Vivir una vida en la que constantemente te enfrentas al dolor con los ojos bien abiertos no es diferente de la automutilación. A veces, necesitas cerrar los ojos y tomarte un tiempo para recuperarte hasta que estés listo para enfrentarlo de nuevo. Piensa en ello como el tiempo necesario para sanar las heridas sufridas en una batalla feroz.

«…Sí.»

¿Regresamos?

Maxion asintió.

«… Lo lamento.»

Justo antes de que su entorno cambiara, Maxion escuchó la voz del Conde en su mente. Oír una disculpa no significaba que pudiera perdonarlo, ni le hacía sentir un profundo amor familiar. Sin embargo, saber que había recibido una disculpa le hizo sentir como si se le hubiera quitado un peso de encima del que ni siquiera era consciente.

Su salida fue descrita oficialmente como una larga reunión. Al regresar a la oficina de Edward, los recibió el aroma a canela y un pastel de manzana sobre el escritorio. Al parecer, Luize lo había dejado allí. Una nota junto al pastel decía: «Dos porciones por persona».
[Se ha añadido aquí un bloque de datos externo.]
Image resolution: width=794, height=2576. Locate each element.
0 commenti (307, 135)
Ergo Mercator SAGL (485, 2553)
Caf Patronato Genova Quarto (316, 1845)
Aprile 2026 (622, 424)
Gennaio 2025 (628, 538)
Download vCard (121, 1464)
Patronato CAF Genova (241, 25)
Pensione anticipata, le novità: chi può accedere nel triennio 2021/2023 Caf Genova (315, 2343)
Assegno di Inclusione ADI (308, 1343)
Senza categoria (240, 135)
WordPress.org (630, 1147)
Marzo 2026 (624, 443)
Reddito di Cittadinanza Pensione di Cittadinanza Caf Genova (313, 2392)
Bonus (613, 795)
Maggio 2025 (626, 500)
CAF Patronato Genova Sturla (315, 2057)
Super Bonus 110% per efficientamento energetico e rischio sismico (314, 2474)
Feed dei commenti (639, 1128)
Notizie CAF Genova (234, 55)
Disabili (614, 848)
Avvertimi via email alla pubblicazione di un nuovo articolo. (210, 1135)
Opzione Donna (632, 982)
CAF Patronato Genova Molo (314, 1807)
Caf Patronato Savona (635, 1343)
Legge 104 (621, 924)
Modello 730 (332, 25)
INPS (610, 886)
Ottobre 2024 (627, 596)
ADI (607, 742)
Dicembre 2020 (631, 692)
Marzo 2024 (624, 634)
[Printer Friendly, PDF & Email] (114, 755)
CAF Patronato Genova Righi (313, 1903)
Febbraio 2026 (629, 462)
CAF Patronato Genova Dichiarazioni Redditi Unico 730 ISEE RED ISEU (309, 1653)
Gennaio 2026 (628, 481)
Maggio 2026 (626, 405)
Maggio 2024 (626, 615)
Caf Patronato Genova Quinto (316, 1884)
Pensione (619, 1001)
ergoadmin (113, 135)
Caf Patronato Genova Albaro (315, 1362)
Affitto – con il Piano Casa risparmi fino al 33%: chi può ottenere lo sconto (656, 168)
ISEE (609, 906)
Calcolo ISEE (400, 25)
“…El olor a canela es más fuerte de lo normal. Parece que la señorita Luize no ajustó bien la cantidad.”

«En efecto.»

Edward cogió un trozo de pastel y le dio un mordisco. El sabor aún le daban ganas de reír, pero también le recordaba que Luize lo había hecho, lo que lo hacía más real.

“¿Estás bien? Creía que no te gustaba la canela.”

“Por favor, mantén ese secreto para la señorita Luize. Ahora mismo no estoy comiendo canela; estoy saboreando el amor de la señorita Luize. Es un alivio que solo tú y la princesa sepáis de esta fatal debilidad.”

“… Eso es autotortura. Si cierras los ojos un momento, me lo como yo.”

“El amor es, en esencia, una forma de autotortura.”

Edward tomó el segundo trozo de tarta de manzana y le dio un mordisco. Su expresión se tensó brevemente, seguida de una risita baja que resonó en la oficina.

* * *

El invernadero secreto de la emperatriz viuda estaba conectado directamente con el espejo de su dormitorio. Al atravesar los pequeños jardines a ambos lados y dirigirse al centro, se divisaba un ataúd transparente adornado con hojas. Dentro yacía un joven que se parecía mucho al emperador. Su rostro, con los ojos cerrados como si durmiera, transmitía una paz asombrosa.

Los sirvientes creían que la emperatriz viuda rara vez salía de su habitación, pero en realidad, pasaba la mayor parte del tiempo allí.